SOURCE INFORMATION:
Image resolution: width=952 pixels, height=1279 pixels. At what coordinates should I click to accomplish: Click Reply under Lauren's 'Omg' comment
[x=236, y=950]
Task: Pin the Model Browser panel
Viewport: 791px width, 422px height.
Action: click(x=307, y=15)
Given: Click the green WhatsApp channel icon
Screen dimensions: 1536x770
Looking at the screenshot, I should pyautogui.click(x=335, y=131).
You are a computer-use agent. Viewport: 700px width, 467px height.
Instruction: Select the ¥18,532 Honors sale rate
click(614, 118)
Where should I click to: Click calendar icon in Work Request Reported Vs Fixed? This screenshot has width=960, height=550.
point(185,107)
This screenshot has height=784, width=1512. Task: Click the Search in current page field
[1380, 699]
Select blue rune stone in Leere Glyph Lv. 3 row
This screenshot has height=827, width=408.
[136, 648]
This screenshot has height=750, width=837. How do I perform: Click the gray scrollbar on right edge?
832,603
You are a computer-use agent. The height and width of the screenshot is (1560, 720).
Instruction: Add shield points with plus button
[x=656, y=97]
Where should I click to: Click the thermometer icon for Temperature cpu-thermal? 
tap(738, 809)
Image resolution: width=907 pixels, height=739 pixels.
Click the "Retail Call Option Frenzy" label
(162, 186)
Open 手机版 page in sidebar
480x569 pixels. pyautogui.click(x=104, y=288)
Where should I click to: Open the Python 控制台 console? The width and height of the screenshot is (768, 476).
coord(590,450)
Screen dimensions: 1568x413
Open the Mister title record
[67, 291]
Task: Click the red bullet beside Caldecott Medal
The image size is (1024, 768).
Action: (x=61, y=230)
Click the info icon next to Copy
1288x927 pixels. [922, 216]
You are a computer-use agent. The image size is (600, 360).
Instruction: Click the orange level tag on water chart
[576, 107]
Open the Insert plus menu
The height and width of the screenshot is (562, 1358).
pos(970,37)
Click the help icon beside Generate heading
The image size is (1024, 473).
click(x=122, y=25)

INSTRUCTIONS TO FOLLOW: Take the records above and return, word for word, only the lines that fall from the line with "Open the Mister title record" to the line with "You are a computer-use agent. The image", both of them included.

SOLUTION TO THE PROBLEM:
Open the Mister title record
[67, 291]
Task: Click the red bullet beside Caldecott Medal
The image size is (1024, 768).
Action: (x=61, y=230)
Click the info icon next to Copy
1288x927 pixels. [922, 216]
You are a computer-use agent. The image size is (600, 360).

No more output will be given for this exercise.